第34章 Boys!〈剣城 優一〉
『できたよ。どうぞ』
「わぁ…!お洒落なティーカップですね!」
『瑪瑙の趣味なんだ。紅茶が好きでね』
「へぇ…!」
自分はそうでもないが、瑪瑙の入れるお茶は桁違いにおいしい。慣れもあるだろうが、自分の入れるお茶とは根本的な何かが違う気がする。
「優一さんも知ってたっけ、菖蒲の家の話」
『ああ。知っているよ。京介経由で俺も少しだけど協力したからね』
「そうだったんだ。あの時菖蒲が戻ってこないのかなっておもったら、どうしても悲しくて寂しくなっちゃって。どうしても連れ戻すって決意したんだ。離れて寂しいって思う人でもあるんだよね」
どうやらもう太陽君は恋愛の境地にたどり着いているのかもしれない。俺にもそういう時期があったから気持ちはよく分かるが。
『太陽君は菖蒲ちゃんが大好きだね』
「当たり前だよ!それで?剣城君はどうなの?」
その言い方になると俺も剣城君になる訳なんだけど。まあいずれ京介って呼ぶ日が来るかもしれないな。
「関係ないだろ」
「今どう考えても恋バナの流れだったじゃん!」
『まぁ京介もそういうのが恥ずかしいお年頃だからな』
「兄さん、やめてくれよ…」
『はは、揶揄いすぎたか?』
雪音ちゃんとは上手くいっているようだが、最近はふとした瞬間に暗い顔になることが多い。絶対に何かあったことは間違いないが相談もされないのはちょっと悲しいな。

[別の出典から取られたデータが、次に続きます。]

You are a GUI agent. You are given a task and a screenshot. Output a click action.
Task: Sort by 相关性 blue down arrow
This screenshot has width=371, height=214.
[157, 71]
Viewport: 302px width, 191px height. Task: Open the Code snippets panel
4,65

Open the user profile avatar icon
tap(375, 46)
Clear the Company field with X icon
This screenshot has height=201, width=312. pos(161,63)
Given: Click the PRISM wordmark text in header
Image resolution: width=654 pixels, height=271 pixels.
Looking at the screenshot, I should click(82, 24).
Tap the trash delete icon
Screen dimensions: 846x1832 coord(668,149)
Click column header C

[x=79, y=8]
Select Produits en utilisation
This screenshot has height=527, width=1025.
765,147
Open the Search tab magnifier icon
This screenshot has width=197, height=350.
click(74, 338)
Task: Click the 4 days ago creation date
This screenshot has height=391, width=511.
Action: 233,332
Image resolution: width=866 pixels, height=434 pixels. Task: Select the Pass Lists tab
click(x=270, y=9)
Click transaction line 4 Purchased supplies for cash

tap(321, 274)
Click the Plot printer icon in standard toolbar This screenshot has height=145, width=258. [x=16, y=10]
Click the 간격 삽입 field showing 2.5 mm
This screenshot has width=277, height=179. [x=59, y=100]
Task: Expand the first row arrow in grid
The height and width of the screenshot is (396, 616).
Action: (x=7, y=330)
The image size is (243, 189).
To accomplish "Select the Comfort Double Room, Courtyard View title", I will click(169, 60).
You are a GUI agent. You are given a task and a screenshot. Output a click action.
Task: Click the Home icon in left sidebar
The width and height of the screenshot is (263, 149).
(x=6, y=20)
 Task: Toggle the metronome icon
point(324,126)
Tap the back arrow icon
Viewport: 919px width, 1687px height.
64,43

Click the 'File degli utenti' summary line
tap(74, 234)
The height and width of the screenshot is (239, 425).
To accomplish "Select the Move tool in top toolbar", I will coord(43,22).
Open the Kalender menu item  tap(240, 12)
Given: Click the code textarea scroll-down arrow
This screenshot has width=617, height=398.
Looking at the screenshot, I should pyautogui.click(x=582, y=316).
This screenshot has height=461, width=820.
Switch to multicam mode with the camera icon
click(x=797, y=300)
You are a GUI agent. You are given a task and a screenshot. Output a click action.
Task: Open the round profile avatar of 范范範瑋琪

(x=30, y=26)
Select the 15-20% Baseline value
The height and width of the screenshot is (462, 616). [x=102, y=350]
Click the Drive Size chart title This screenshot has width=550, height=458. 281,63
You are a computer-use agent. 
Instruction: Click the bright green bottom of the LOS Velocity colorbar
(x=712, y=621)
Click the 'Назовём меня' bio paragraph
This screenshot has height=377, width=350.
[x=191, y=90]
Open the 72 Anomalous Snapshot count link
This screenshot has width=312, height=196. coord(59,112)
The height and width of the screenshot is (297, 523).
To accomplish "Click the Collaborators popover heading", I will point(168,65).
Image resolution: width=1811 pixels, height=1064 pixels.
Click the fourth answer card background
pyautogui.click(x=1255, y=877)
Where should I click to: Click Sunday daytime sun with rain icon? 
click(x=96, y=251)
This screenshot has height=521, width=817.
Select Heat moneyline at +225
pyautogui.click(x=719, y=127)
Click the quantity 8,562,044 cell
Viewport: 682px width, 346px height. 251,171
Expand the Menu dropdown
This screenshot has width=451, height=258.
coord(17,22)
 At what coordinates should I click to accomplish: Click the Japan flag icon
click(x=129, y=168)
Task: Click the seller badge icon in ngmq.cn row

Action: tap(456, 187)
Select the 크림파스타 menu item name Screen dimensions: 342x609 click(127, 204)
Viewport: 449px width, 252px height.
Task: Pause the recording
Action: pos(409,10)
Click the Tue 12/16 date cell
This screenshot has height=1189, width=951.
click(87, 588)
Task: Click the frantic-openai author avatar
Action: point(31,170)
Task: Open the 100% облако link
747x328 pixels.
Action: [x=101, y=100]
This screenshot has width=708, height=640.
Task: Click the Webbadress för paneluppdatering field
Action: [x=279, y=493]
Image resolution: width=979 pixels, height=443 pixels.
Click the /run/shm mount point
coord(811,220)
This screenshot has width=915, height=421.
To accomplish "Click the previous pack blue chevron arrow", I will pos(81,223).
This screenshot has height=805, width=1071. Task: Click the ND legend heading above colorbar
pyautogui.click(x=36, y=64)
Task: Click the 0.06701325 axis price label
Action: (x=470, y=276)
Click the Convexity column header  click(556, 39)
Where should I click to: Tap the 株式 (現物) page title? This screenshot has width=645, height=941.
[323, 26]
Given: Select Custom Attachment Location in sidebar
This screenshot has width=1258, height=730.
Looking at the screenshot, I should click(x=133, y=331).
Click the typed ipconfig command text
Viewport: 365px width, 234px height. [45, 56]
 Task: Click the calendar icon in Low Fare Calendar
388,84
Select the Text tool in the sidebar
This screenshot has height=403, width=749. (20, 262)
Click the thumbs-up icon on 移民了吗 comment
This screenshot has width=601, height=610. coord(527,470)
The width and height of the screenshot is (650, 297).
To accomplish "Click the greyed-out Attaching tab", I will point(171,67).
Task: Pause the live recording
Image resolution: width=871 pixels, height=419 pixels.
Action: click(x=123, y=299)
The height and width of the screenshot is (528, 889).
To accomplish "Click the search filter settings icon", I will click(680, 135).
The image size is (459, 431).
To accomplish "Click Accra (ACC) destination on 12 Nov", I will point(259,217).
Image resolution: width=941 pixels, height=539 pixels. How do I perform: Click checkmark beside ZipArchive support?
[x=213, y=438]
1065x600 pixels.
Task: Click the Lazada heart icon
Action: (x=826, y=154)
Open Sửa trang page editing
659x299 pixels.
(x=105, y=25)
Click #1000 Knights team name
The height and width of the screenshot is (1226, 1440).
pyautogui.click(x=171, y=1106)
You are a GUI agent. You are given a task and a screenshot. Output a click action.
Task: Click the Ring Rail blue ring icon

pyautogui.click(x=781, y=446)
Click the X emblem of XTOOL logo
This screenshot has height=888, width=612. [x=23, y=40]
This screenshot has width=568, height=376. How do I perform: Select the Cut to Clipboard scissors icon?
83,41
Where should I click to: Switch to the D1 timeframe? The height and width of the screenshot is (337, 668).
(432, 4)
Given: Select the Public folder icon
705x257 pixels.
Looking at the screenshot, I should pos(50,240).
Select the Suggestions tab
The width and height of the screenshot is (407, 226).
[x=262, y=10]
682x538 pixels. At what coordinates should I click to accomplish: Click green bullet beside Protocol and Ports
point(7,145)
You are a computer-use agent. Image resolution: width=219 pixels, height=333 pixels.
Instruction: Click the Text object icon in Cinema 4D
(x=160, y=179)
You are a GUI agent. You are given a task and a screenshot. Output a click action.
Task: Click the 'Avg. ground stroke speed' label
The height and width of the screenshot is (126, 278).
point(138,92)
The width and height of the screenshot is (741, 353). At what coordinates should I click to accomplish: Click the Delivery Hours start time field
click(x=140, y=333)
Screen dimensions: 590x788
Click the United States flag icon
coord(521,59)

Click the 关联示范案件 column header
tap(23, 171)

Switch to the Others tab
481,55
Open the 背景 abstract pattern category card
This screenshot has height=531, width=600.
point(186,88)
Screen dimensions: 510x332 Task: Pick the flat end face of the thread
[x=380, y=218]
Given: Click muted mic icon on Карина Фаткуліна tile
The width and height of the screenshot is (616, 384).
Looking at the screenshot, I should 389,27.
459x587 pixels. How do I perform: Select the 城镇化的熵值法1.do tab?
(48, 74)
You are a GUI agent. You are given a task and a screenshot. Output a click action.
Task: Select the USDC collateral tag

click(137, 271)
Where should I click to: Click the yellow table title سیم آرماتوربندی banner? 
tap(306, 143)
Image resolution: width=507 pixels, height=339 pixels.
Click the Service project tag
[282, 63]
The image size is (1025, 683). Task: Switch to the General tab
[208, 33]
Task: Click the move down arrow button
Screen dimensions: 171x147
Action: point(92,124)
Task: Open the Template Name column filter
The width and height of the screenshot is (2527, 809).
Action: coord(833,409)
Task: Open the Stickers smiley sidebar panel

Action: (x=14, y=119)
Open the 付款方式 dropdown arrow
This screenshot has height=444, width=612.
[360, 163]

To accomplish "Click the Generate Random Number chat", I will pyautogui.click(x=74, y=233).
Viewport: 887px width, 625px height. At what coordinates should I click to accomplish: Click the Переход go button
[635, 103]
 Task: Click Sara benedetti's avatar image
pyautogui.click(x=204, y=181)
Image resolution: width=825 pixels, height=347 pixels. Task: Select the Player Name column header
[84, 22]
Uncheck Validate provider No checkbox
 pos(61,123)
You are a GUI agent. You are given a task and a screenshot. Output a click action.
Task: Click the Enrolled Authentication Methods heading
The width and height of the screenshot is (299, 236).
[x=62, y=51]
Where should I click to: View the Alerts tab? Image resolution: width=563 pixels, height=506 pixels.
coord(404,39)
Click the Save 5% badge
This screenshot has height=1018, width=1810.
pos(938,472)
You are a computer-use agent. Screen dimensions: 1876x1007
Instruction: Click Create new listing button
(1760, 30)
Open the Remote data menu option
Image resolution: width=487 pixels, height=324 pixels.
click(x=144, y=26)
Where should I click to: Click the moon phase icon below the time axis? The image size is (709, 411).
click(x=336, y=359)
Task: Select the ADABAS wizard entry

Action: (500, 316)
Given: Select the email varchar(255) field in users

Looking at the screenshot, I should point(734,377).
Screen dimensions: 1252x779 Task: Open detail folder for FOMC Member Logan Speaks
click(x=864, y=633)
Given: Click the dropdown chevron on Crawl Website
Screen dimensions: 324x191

「剣城君、最近浮かない顔してることが多いよね。何かあったの?というか文化祭終わってからだったから文化祭で何かあった?」
「…それは」
『俺たちはほかの人間には言わないから。安心してくれ京介』
「実は…」
京介がこの上なく暗い顔になった。よほどのことに違いない。
「雪音が、手術をすることになった」
「手術?」
「ああ。成功するか失敗するかは五分五分で、失敗すれば死の危険があるそうだ」
『そんな…』
俺も太陽君も病気で入院していた。太陽君は完治したから良いものの、雪音ちゃんは生きるか死ぬかが掛かっている。
「何で、周りの人間ばっかり」
「剣城君…」
『京介。そういう時こそ、雪音ちゃんを信じてあげなきゃだめだ。お前が信じないで他に誰が信じる?』
「そうは言うけど…」
「自分が変わってあげられないのは本当に悔しいもんね。分かるよ」
京介も大分精神がやられている。雪音ちゃんは大分気丈に振舞っているがそれが逆に辛いのか。